Un’aria contaminata, prima di tutto, dal golpe istituzionale che ha sospeso Dilma dall’incarico, sottoponendola a un processo d’impeachment ora giunto alla battuta finale. Contaminata da una crisi politica economica istituzionale che appare la peggiore dalla fine della dittatura militare (1985). Contaminata dai venti conservatori tornati in tromba in America latina.

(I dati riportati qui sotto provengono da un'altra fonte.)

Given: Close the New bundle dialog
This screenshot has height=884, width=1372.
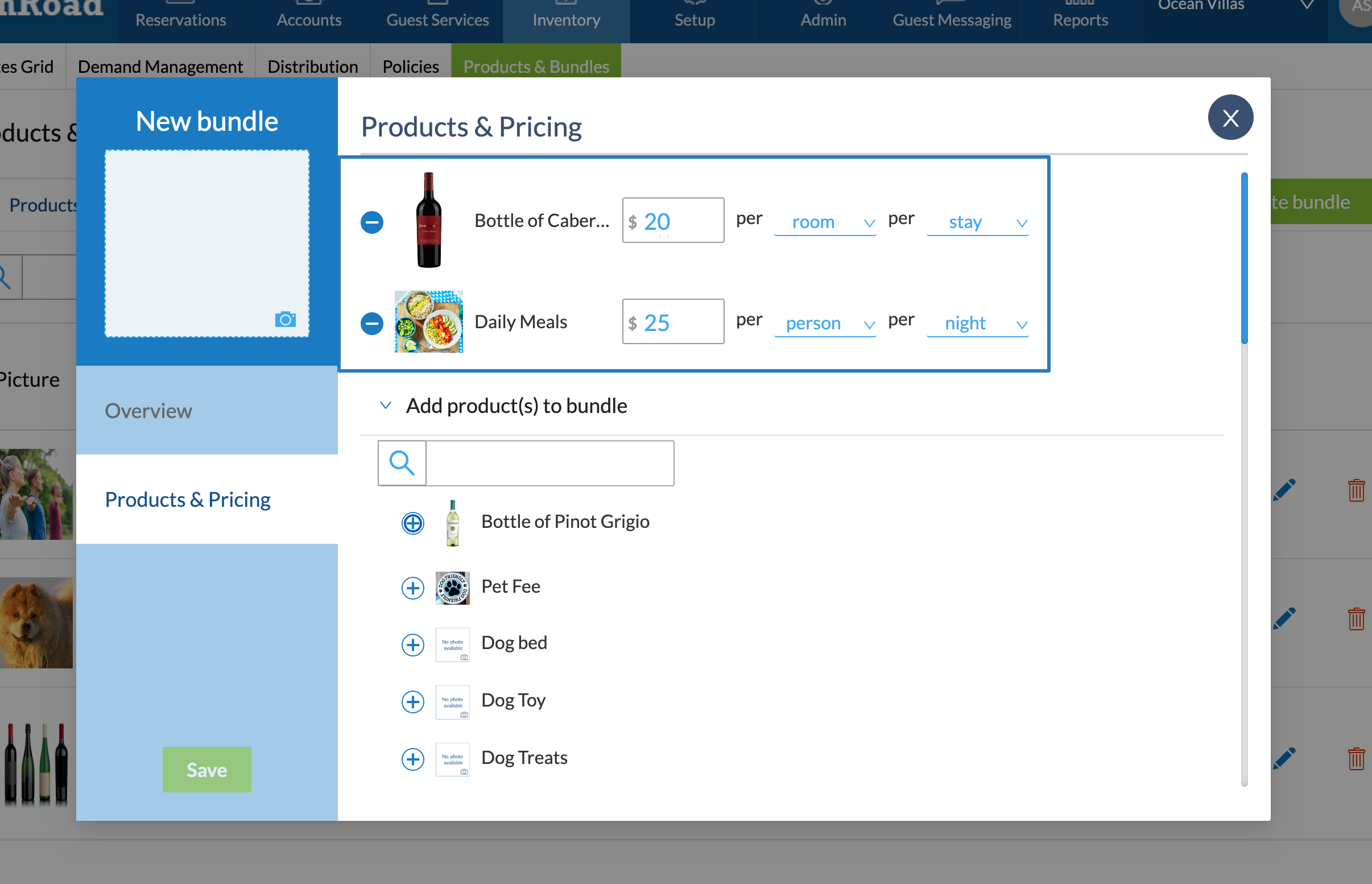Looking at the screenshot, I should pos(1230,118).
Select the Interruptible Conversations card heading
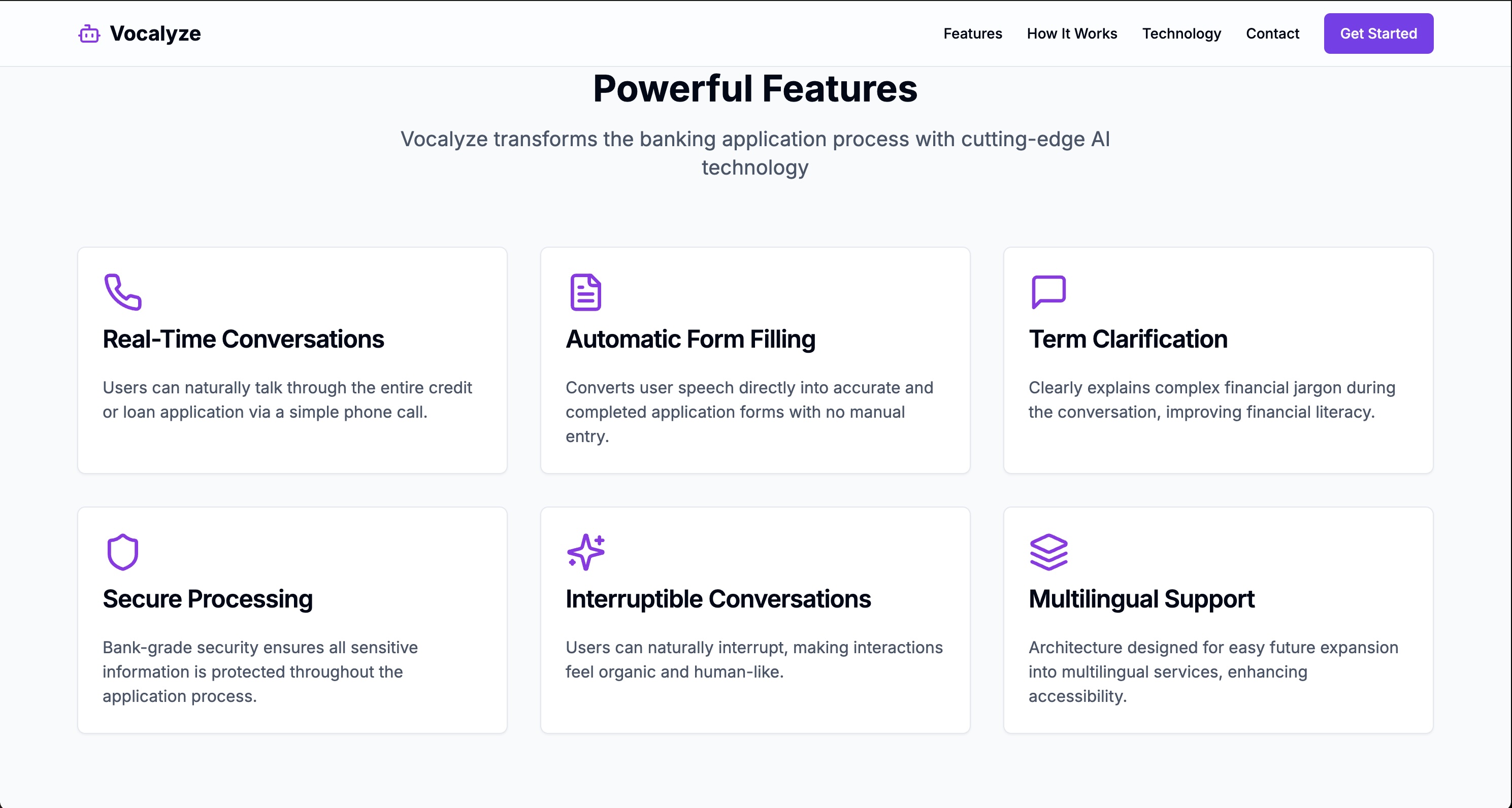 718,599
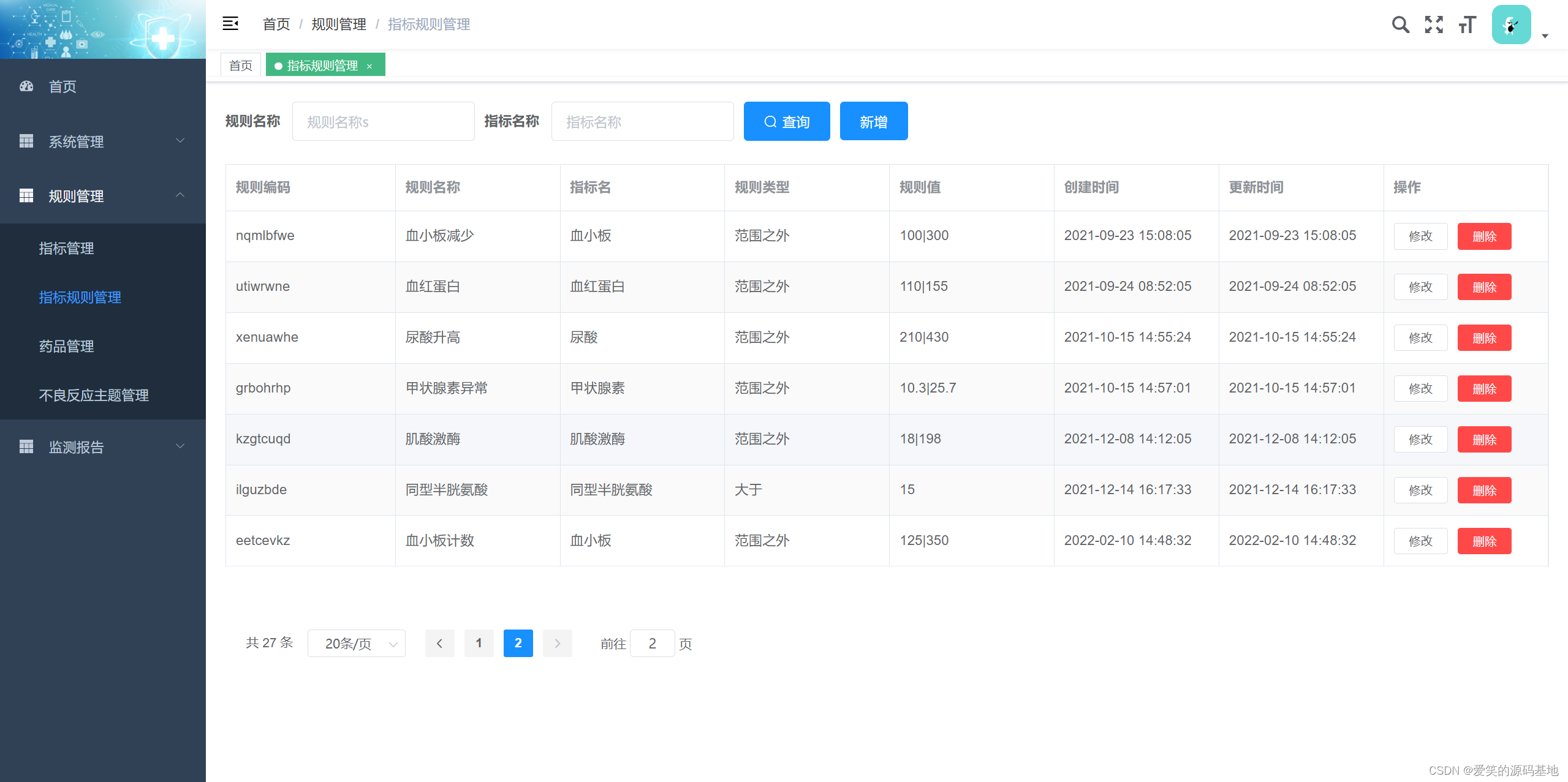Click the 查询 search button

tap(786, 121)
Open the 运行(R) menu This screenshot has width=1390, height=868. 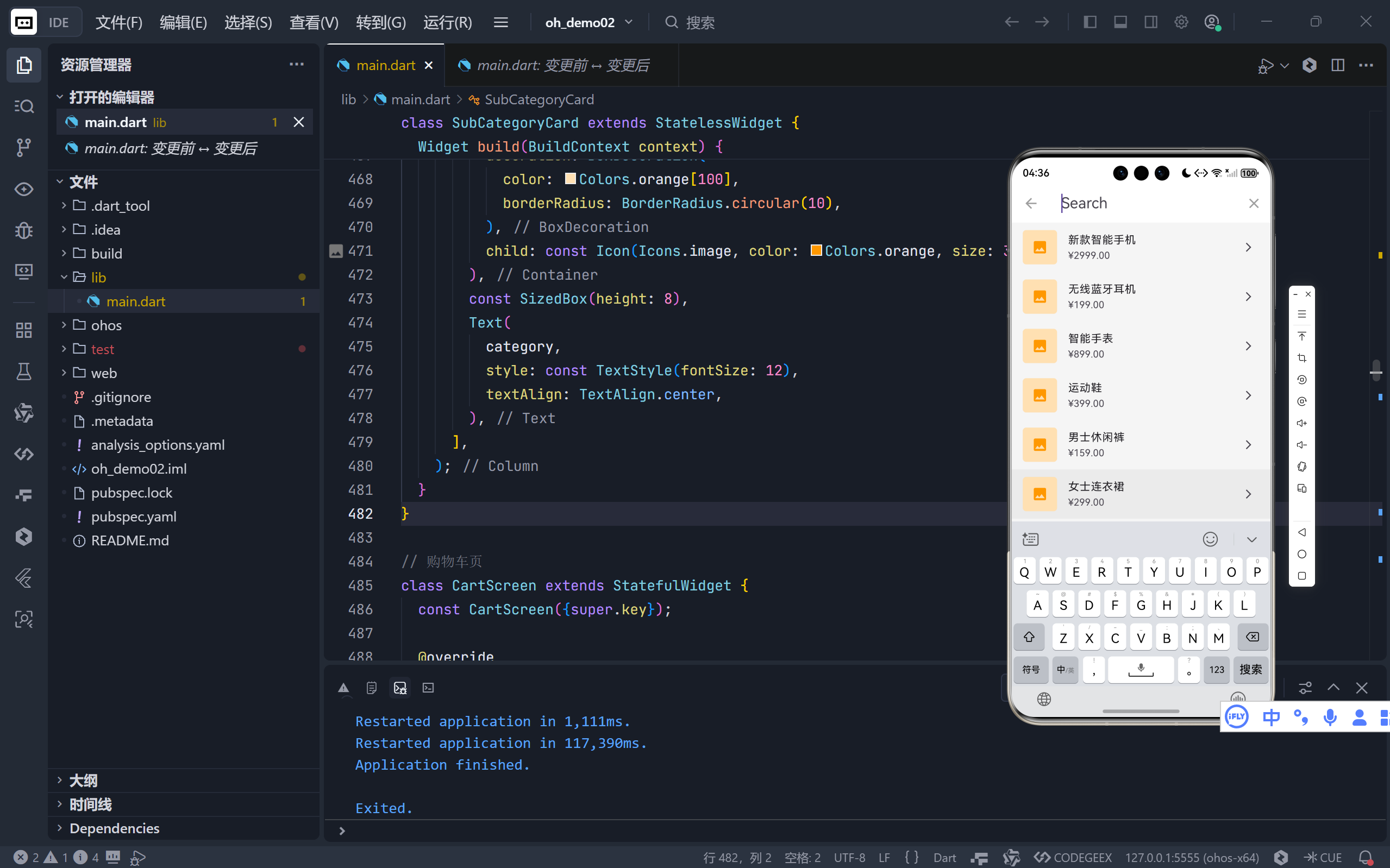pyautogui.click(x=447, y=22)
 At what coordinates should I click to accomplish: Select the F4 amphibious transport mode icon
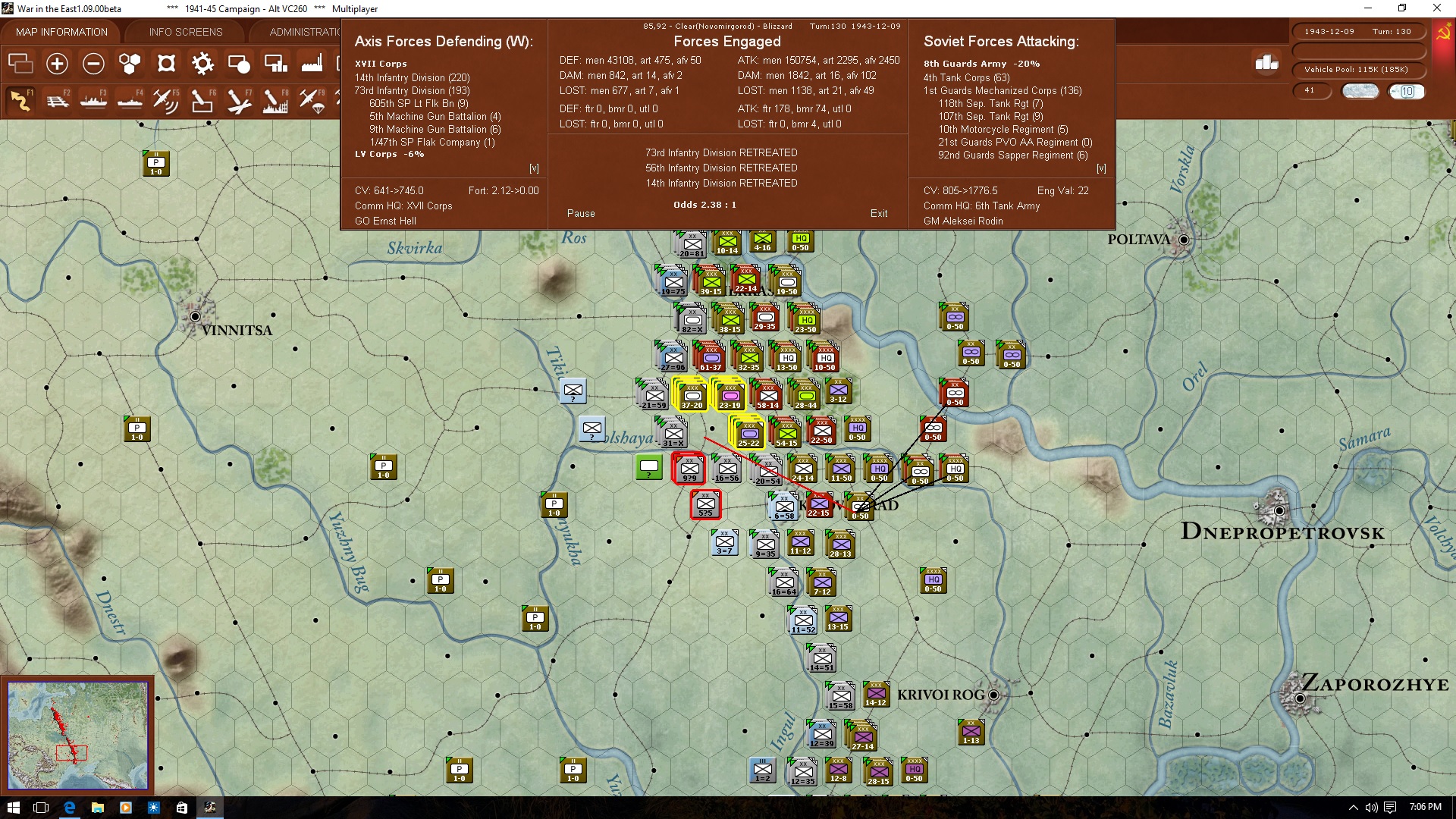click(130, 100)
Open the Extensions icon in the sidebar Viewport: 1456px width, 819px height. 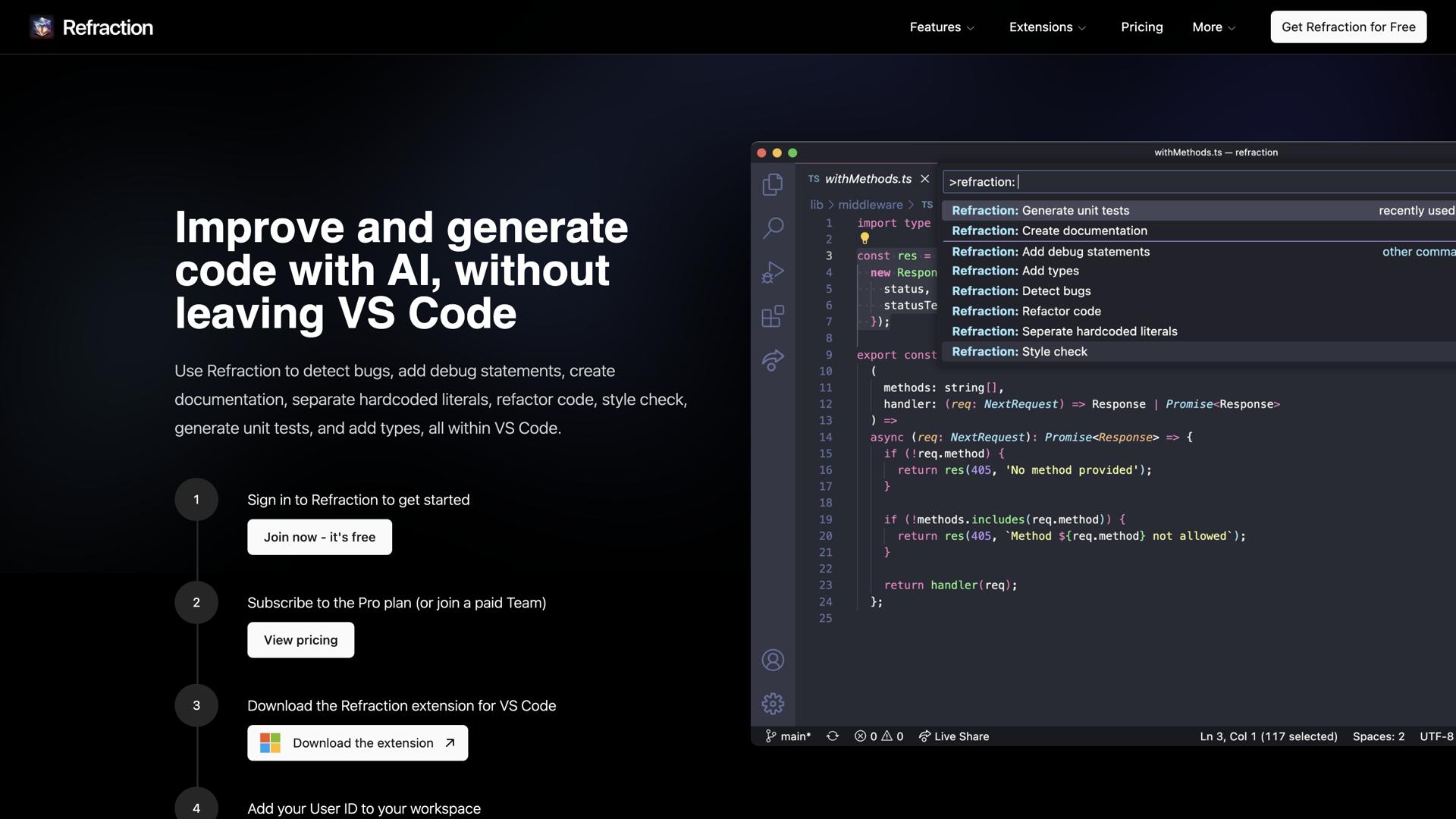(x=773, y=317)
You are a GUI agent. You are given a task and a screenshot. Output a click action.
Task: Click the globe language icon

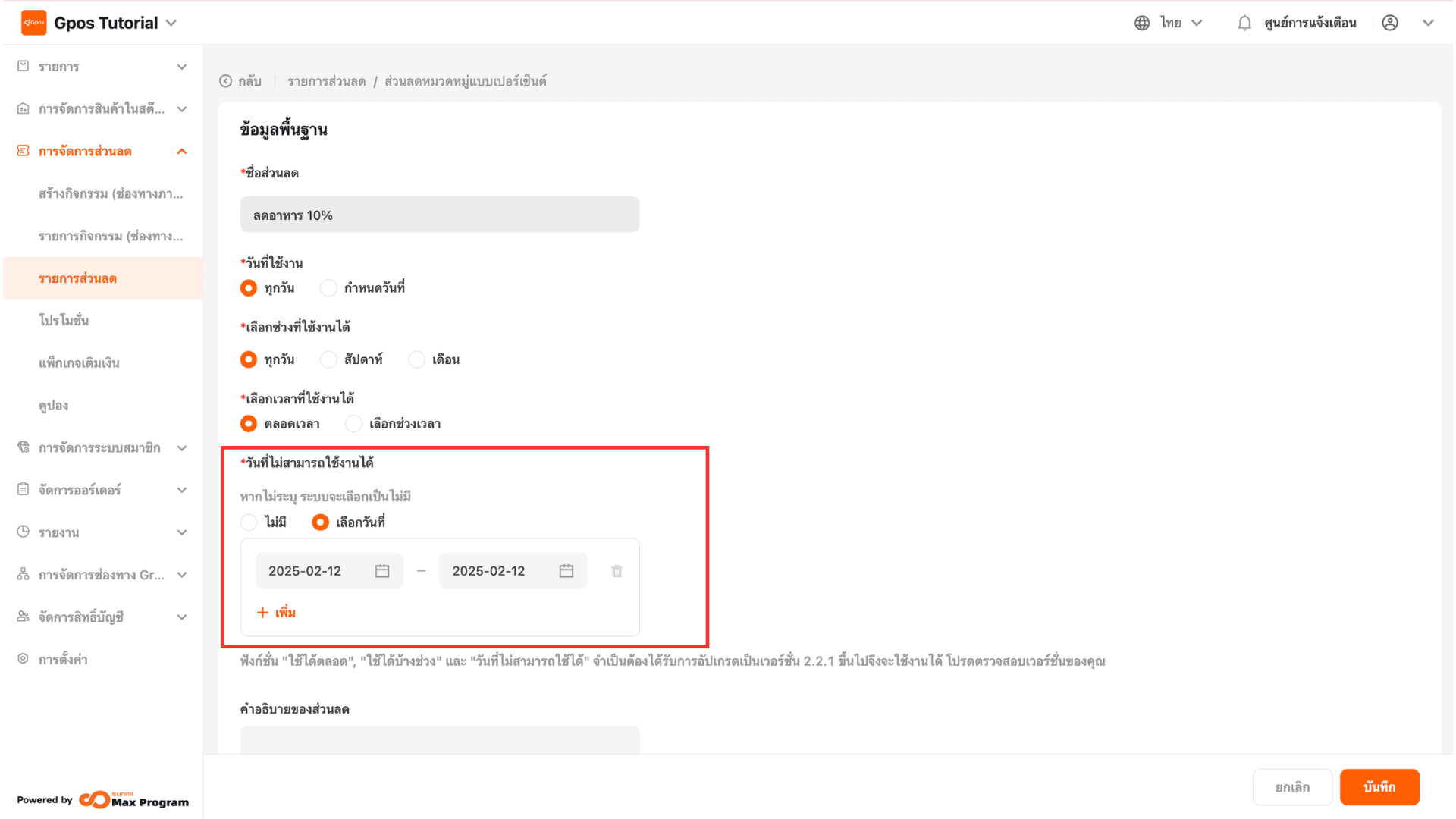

Un’aria fetida di trame e corruzione diffusa dall’inchiesta Lava Jato, la «Mani pulite» brasiliana. La gigantesca indagine coinvolge esponenti del mondo politico, imprenditori, e funzionari della petrolifera di Stato Petrobras. Molte delle imprese edili indagate hanno incamerato oltre 27 miliardi di real sul totale di 37,6 investiti per i Giochi olimpici. Miliardi che di certo non sono stati impiegati per la sicurezza degli spalti e per quella sul lavoro, visti i crolli, gli incidenti e le denunce.
GIUDICI E POLITICA
Diretta dal giudice Sergio Moro e pilotata dalla grande stampa, la macchina giudiziaria ha dato forza ai piani delle destre, decise a togliere i puntelli alla fragile maggioranza cucita da Rousseff nel suo secondo mandato. Nessuna inchiesta ha però mai messo in causa l’integrità della presidente. Recentemente, il Pubblico ministero federale ha anzi ritenuto di archiviare il fascicolo relativo alla cosiddetta «pedalata fiscale»: un’operazione di credito mascherato che ha motivato l’accusa di «crimine di responsabilità» per cui è stato avviato l’impeachment.
Il Supremo Tribunal Federal (Stf) ha ricevuto anche un’altra sentenza, emessa il 20 luglio dal Tribunale internazionale sulla democrazia. L’iniziativa è partita da un arco di organizzazioni e movimenti – Via Campesina, Fronte Brasile Popolare e Fronte giuristi per la Democrazia – che hanno convocato a Rio de Janeiro premi Nobel, intellettuali, giuristi e il Tribunale permanente dei popoli. La sentenza ritiene che l’impeachment a Dilma costituisca un colpo di stato e chiede al Tsf di annullare il procedimento, «per impedire la rottura dell’ordine costituzionale».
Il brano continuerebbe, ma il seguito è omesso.